> **EXCERPT PROVIDED**

-- BEGIN --

For more control, you can run each training stage separately.

⚠️ **Only run this section if you want manual control. Otherwise, use the cell above.**

In [None]:
# Step 1: Initialize provisioner (if configured)
import asyncio

provisioner_initialized = await nb.initialize_provisioner(config)
print(f"Provisioner initialized: {provisioner_initialized}")

In [None]:
# Step 2: Create recipe
recipe = await nb.create_recipe(config)
print("Recipe created")

In [None]:
# Step 3: Setup recipe (load model, data, etc.)
await nb.setup_recipe(recipe)
print("Recipe setup complete")

In [None]:
# Step 4: Run training
await nb.train_recipe(recipe)
print("Training complete")

In [None]:
# Step 5: Cleanup
await nb.cleanup_recipe(recipe)
print("Cleanup complete")

In [None]:
# Step 6: Shutdown provisioner (if initialized)
if provisioner_initialized:
    await nb.shutdown_provisioner(config)
    print("Provisioner shutdown complete")

## 📊 Tips & Tricks

### Memory Optimization
- Use **FSDP** (set `data_parallel_shard_degree=-1`) for large models
- Enable **activation checkpointing** (set `mode="selective"` or `"full"`)

-- END --

> **LISTED RECORDS**
-- BEGIN --

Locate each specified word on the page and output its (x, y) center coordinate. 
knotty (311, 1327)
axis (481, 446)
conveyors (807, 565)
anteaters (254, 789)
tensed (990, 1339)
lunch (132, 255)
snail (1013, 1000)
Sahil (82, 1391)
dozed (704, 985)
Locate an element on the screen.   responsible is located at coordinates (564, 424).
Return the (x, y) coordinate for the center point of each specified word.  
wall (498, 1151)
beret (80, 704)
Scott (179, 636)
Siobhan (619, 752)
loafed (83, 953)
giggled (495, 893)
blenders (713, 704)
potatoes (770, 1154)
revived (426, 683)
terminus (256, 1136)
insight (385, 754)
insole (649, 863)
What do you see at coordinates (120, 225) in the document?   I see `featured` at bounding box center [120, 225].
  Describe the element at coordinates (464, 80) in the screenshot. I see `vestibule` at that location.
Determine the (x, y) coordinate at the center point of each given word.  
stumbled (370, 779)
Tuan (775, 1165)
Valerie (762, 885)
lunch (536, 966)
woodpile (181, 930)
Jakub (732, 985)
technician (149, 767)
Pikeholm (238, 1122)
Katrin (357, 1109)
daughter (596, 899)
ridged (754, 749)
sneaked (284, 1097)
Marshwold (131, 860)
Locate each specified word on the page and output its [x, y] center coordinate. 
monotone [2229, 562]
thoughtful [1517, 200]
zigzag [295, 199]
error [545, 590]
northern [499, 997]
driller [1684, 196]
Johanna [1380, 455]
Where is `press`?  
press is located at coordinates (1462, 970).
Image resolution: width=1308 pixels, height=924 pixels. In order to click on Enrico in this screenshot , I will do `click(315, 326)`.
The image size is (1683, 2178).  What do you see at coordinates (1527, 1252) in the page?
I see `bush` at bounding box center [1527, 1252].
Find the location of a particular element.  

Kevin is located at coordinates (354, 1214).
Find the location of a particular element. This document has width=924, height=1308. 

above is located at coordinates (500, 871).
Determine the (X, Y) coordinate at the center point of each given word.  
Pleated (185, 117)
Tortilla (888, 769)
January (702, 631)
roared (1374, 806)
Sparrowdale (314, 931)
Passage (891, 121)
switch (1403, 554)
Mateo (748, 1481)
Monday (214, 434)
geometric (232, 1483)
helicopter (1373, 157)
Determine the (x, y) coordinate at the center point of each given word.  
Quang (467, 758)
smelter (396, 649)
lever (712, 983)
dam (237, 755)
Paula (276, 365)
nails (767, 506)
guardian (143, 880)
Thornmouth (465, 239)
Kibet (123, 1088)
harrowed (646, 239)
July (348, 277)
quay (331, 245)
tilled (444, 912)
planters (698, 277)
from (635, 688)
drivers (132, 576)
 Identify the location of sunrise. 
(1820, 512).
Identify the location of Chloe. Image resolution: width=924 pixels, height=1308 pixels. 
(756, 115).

-- END --

> **COMPLETE THE FOLLOWING**
A) According to the notebook excerpt, what setting enables FSDP for large models?
B) List every function that the notebook excerpt calls on `nb`.
C) Determine whether each statement agrees with the notebook excerpt. Answer yes or no for each, and quote the words of the excerpt that decide it.
(i) The provisioner is shut down only if it was initialized.
(ii) The step-by-step section is meant to be run in every case.
(iii) Activation checkpointing can be set to a full mode.

> **TASK-BY-TASK SOLUTIONS**
A) `data_parallel_shard_degree=-1`

B)
- `initialize_provisioner`
- `create_recipe`
- `setup_recipe`
- `train_recipe`
- `cleanup_recipe`
- `shutdown_provisioner`

C)
(i) Yes: "Shutdown provisioner (if initialized)"
(ii) No: "Only run this section if you want manual control."
(iii) Yes: "set `mode="selective"` or `"full"`"